Clarion Rating: 3 out of 5

About a career marked by the willingness to be daring and work hard, Jump on the Train is an inspiring entrepreneur’s memoir.

Real estate development innovator Gerald Rosengarten’s memoir Jump on the Train highlights a multitude of projects from his fifty-year career. It details the struggles, conflicts, and legal battles involved in those endeavors, as well as successes that shaped New York City and beyond.

In the course of his career, Rosengarten hopped on projects that looked or felt good without always knowing why or where they would lead. Indeed, these projects didn’t always work out well. There were lawsuits, failures, and fights. But Rosengarten was also a part of important developments in the city; he was one of the first developers of legal loft apartments and anticipated the redevelopment and resurgence of the Bowery.
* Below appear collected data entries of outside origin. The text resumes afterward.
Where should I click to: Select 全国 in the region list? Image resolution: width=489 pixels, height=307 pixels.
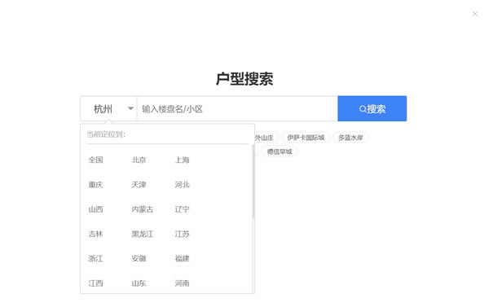(x=95, y=160)
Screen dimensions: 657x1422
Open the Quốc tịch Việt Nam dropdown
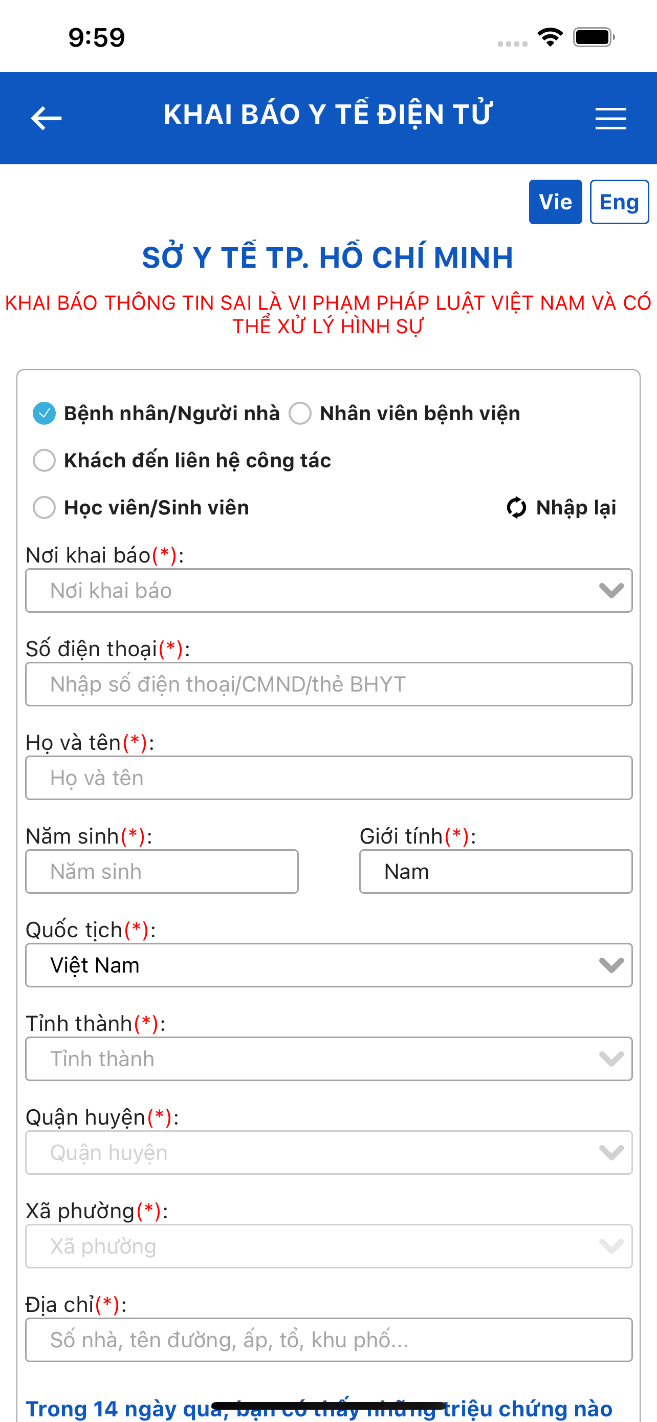pyautogui.click(x=329, y=965)
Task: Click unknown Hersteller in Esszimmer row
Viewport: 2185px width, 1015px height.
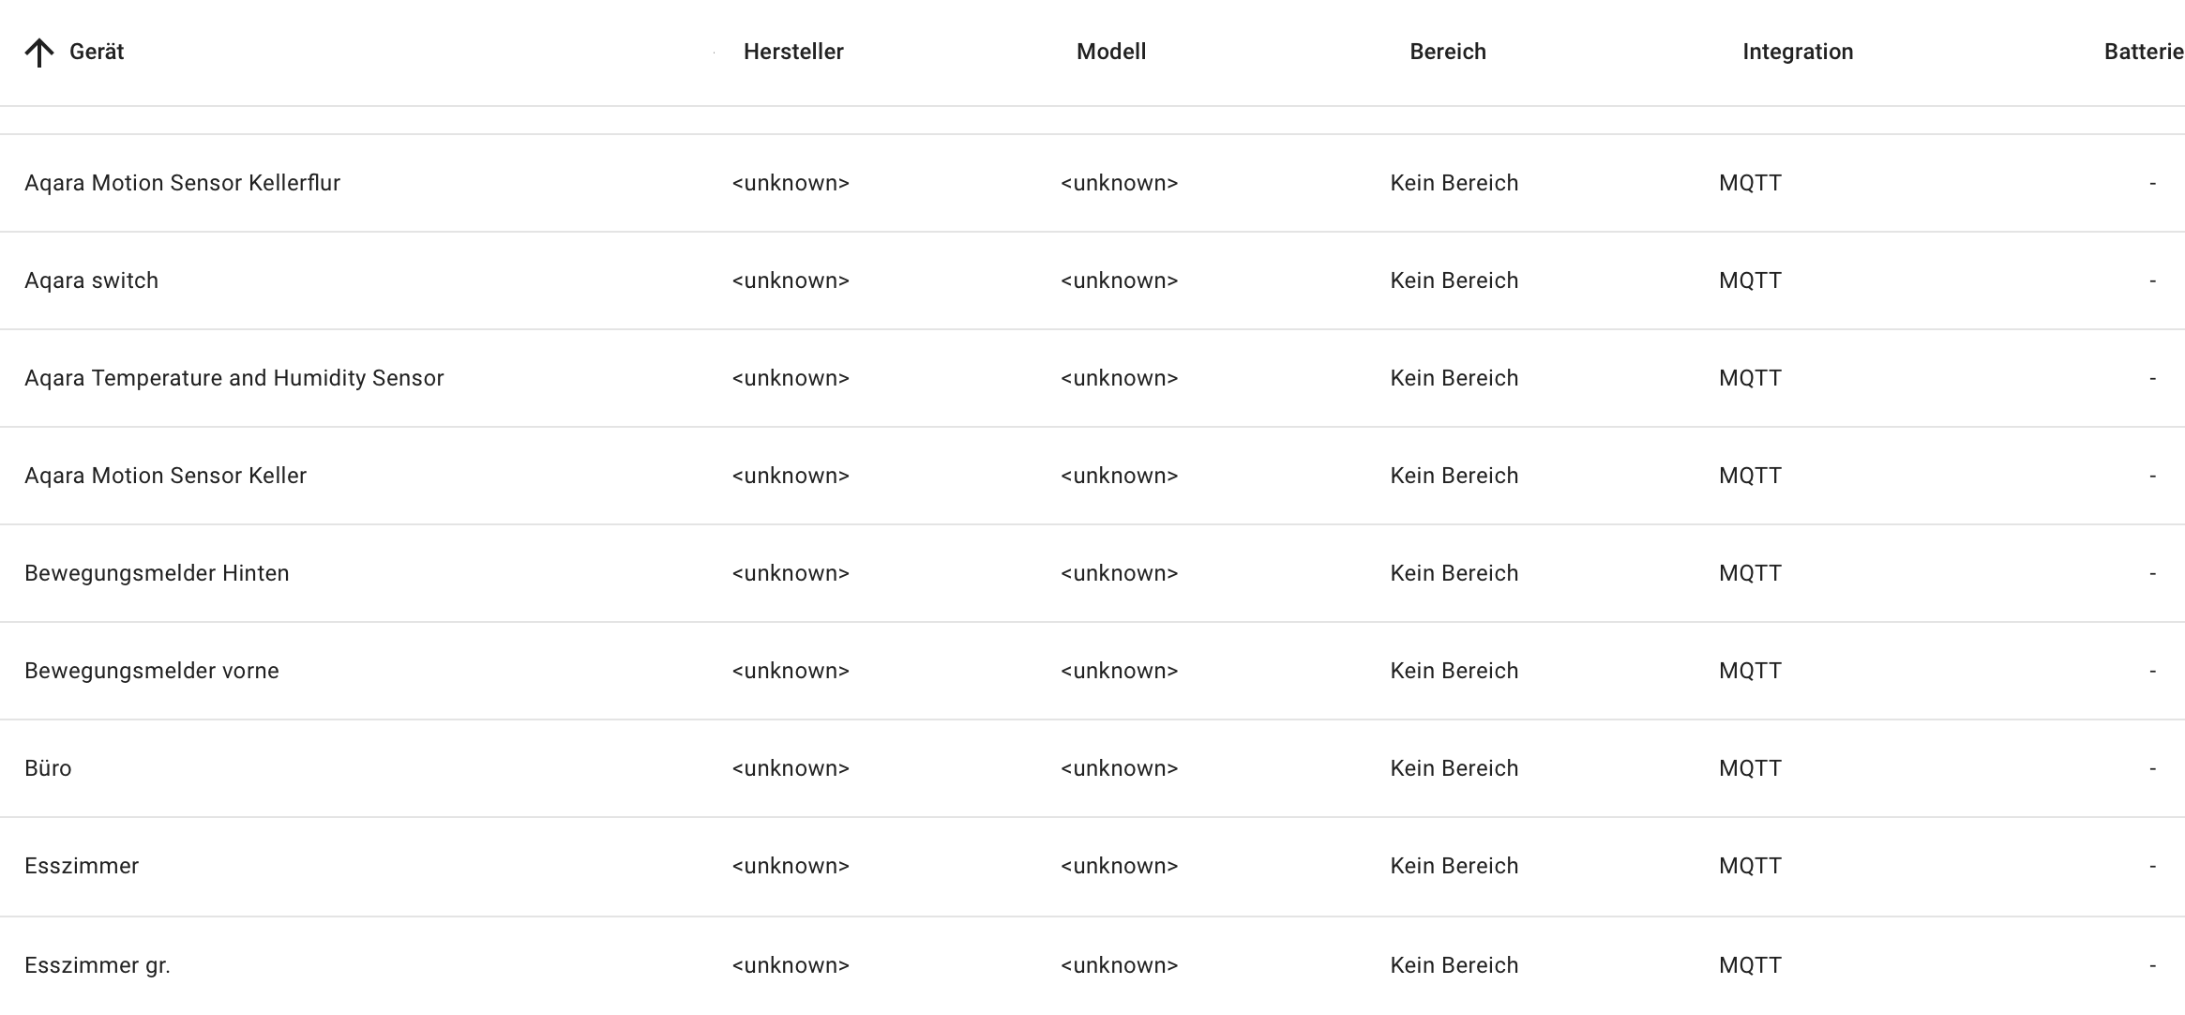Action: (x=791, y=866)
And the city changed around him as the years went on, progressing from a time of high crime and dilapidated buildings to an era exemplified by luxury projects, though also moving toward sustainable options. Rosengarten also engaged in philanthropy, supporting and publicizing a technique that makes reading easier for dyslexic people—a project with personal resonance, as Rosengarten is dyslexic and was functionally unable to read until middle age.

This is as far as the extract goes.